▶ **AIM OF THE TASK**
Work out how many lines in the entries below contain the string "first". Reply with that figure alone.

════════════════════

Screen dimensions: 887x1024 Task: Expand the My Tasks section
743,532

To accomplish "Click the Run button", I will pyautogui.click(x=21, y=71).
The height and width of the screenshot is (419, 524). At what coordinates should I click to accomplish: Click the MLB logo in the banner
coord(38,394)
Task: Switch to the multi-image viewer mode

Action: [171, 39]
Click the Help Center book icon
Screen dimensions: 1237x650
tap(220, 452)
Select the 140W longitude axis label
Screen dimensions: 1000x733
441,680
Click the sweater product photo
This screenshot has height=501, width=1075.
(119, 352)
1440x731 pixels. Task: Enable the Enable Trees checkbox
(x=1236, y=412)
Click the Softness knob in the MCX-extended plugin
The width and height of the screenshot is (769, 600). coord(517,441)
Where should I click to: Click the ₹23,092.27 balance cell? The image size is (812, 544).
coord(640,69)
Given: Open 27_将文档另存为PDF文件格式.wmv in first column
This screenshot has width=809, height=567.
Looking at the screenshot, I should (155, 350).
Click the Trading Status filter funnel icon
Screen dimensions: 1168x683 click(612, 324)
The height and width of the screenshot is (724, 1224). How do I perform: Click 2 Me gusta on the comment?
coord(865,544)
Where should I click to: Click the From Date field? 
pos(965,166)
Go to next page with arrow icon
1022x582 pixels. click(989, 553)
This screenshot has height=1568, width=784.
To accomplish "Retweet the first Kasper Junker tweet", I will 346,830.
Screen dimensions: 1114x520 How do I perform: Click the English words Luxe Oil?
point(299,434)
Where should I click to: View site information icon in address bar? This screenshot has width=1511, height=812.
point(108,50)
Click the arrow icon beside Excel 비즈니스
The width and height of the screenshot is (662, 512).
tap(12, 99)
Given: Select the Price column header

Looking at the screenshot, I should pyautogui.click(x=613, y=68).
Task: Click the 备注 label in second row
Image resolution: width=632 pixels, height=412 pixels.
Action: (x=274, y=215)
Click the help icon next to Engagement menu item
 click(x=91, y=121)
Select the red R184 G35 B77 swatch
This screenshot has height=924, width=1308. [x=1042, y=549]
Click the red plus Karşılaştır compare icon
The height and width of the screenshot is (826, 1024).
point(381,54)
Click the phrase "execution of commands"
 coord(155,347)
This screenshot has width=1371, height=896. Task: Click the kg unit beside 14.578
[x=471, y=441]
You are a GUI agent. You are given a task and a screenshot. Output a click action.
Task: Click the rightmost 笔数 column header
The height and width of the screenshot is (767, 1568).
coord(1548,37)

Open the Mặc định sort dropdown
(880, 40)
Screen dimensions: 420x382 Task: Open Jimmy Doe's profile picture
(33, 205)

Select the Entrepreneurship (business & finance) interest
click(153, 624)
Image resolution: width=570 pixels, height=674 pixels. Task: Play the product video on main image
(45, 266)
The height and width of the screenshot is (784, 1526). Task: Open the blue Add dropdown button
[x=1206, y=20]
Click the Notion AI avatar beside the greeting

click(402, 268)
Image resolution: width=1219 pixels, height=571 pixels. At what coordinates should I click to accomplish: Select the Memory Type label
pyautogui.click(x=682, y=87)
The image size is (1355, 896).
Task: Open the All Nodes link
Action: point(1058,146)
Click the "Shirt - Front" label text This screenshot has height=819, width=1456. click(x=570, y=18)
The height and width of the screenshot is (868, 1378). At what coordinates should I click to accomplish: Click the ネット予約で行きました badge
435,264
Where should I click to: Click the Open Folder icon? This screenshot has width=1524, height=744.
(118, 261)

════════════════════

▶ **ANSWER TO THIS TASK**
2